O documentário acompanha as rotinas dos utentes do Hospital Conde Ferreira. Para tal, conhece os utentes e partilha as suas rotinas: conversas de corredor, as refeições, as sessões de terapia, as pausas para fumar e até as contagens de moedas para o café.
Os moradores do Conde de Ferreira ajudam a perceber como se pensa e age de maneira diferente, como se combate o preconceito e como se vive com limitações e de uma maneira mais reservada.
É um filme que contribuiu para normalizar a doença mental, promovendo o conhecimento dos diversos quadros clínicos e gerando um sentimento empático e de compreensão para com quem é diferente.
Pensar diferente não é pensar errado, pode ser uma forma de evolução ou de tratamento para algo que foge ao que é mais concreto. É uma relatividade de pensamento curto, um avanço para combater preconceitos e evoluir na igualdade de que somos todos iguais, mesmo pensando de maneira distinta.
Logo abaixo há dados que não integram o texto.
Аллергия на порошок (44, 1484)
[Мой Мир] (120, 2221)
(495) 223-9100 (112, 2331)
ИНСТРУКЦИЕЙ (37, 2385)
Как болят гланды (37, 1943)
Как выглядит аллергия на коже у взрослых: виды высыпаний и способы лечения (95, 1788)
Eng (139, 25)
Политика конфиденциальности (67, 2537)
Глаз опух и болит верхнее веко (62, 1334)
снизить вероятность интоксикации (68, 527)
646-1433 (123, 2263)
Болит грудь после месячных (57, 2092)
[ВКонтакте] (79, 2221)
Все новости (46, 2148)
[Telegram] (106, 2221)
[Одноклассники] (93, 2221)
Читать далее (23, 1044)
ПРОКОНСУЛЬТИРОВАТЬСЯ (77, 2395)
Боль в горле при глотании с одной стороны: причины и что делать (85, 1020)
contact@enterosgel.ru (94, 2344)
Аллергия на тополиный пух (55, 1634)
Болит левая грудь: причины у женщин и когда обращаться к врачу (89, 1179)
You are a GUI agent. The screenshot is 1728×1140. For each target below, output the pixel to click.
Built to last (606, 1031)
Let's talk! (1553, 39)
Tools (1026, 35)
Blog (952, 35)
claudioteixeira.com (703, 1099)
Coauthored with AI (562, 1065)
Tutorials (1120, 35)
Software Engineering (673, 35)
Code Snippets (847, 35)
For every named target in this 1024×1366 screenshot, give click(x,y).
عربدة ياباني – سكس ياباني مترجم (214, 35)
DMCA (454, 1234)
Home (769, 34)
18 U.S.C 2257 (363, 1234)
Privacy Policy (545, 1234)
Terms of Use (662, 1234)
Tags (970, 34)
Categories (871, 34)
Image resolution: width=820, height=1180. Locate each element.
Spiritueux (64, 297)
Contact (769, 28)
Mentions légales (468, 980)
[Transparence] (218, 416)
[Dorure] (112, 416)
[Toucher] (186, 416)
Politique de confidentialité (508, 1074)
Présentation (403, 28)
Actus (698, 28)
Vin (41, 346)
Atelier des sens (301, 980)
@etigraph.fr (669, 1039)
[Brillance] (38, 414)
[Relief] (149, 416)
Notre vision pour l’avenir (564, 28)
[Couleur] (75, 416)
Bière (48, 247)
“Pára-me de Repente o Pensamento” fala mais do que apenas sobre aqueles que vivem no Hospital Conde Ferreira, representa a diferença e a igualdade, sendo um exemplo de força aliada ao mundo cinemático e uma oportunidade de mostrar quem vive e pensa no seu mundo.
O pensamento lógico de quem tem doença mental é, muitas vezes, incoerente, impreciso ou fragmentado. Uns vivem dentro da sua própria mente e no desconhecido, outros numa forma particular de lucidez. Só há liberdade a sério quando houver saúde tanto a nível físico como psicológico.
Este é um exemplo de lucidez e de pragmatismo sobre a saúde mental, sendo um documentário que acompanhando de uma forma geral alguns pacientes do Hospital Conde Ferreira, mostra que embora ainda exista o estigma, cada vez mais a saúde mental e o bem-estar psicológico são necessários para todos.